What is Edge AI?
Edge AI is a type of edge computing where artificial intelligence (AI) applications are deployed directly to devices located at the network’s edge. Under this approach, each device collects and processes data locally without sending it back to a centralized location such as the cloud or a private data center.
At a high level, edge AI enables remote devices to make inferences from local data in real time with minimal latency.
Why Do We Need Edge AI?
With the adoption of the Internet of Things (IoT) and smart devices estimated to grow from 15.1 billion in 2023 to 34.6 billion in 2023, edge AI is emerging as a popular framework to collect and process data efficiently at the network’s edge.
Under an edge AI approach, AI models can be deployed directly to devices, which then collect and process data locally. This gives them the ability to draw inferences and develop insights without needing to connect to the Internet or a centralized AI model.
Decentralized processing also means that insights can be generated in real-time with less latency than if the device had to send data to the cloud to be processed and listen for a response.
The efficiency of edge AI makes it a natural fit for environments where organizations want to put themselves in a position to process the data collected by IoT and smart devices.
Moving AI inference to the network’s edge also enables organizations to make sure that legally protected data categories, such as personally identifiable information (PII) aren’t exposed to the servers of cloud service providers and other third parties, which helps ensure compliance with local and international data protection regulations.
The Role of Cloud Computing in Edge AI
Leveraging cloud computing is essential for unlocking some of the main benefits of edge AI. While the two are distinct concepts, they can be mutually beneficial when training AI models.
For instance, an organization can train a centralized model in the cloud and ship that to devices. This model can then be periodically retrained by data collected from the network’s edge, and the updated model can then be shipped to downstream devices.
Likewise, the cloud can step up to process data in those scenarios where edge processing doesn’t make sense. If an organization needs to process a high volume of information or complete inference tasks with a high computational requirement, then the scalability offered by the cloud makes this an ideal choice.

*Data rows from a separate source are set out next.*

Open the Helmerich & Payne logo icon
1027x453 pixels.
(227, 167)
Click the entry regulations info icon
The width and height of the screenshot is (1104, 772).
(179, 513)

On the other hand, if an organization needs real-time processing and insights provided to end-users instantly via their devices, then edge AI is the better choice to keep latency to a minimum.

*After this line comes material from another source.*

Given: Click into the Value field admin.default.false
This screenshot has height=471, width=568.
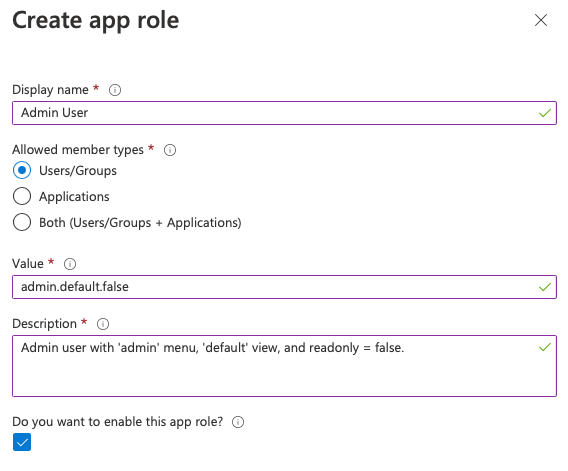Looking at the screenshot, I should pyautogui.click(x=284, y=287).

What are the Benefits of Edge AI?
Moving AI processing to the edge of a network provides some key benefits to enterprises. These include:
- Developing insights in real-time: Gathering and processing data locally enables AI models to provide user devices with real-time insights.
- More efficient processing: Processing, analyzing, and storing data locally increases efficiency, so you can process more data in less time without sending it to a central cloud server.
- Reduced power consumption: Inference tasks require less computational resources and consume less overall power.
- Reduced cost: More efficiency not only cuts spending on power but also requires less network bandwidth.
- Greater Privacy: Processing data locally reduces its exposure to third parties, such as cloud service providers, and lowers the chance of data leakage.
- High availability and reliability: Decentralization means that devices don’t need to be connected to the internet to continue processing data and collecting insights, which makes them less prone to downtime.
Examples of Edge AI Use Cases
Edge AI can be used in a wide range of scenarios. Some of the most common use cases for edge AI are listed briefly below:
- Virtual assistants: Edge AI can be used to power virtual assistants like Siri and Google Assistant to answer user’s questions and perform commands on demand.
- Smart devices and wearables in healthcare: Healthcare organizations can provide patients with wearable smart devices, which use biosensors to collect data on their heart rate, blood pressure, and sleeping patterns to help inform future treatments.
- IoT devices for preventative maintenance in manufacturing: Manufacturing companies can install sensors on machinery and equipment in factories and warehouses to predict potential failures and generate alerts so that an engineer can fix the issue before there’s any downtime.
- Self-driving robots: Organizations can install sensors in autonomous vehicles, drones, and automatic guided vehicles (AGV) to provide real-time insights into where the vehicle is going and where it’s located and even to provide data signals that can guide self-driving cars.
Edge AI makes it possible for organizations to bring together insights from devices that are located outside of the traditional enterprise network.
Companies looking to collect and process data from IoT and smart devices will need to embrace edge AI approaches if they want to derive the maximum value possible from the data gathered by these resources.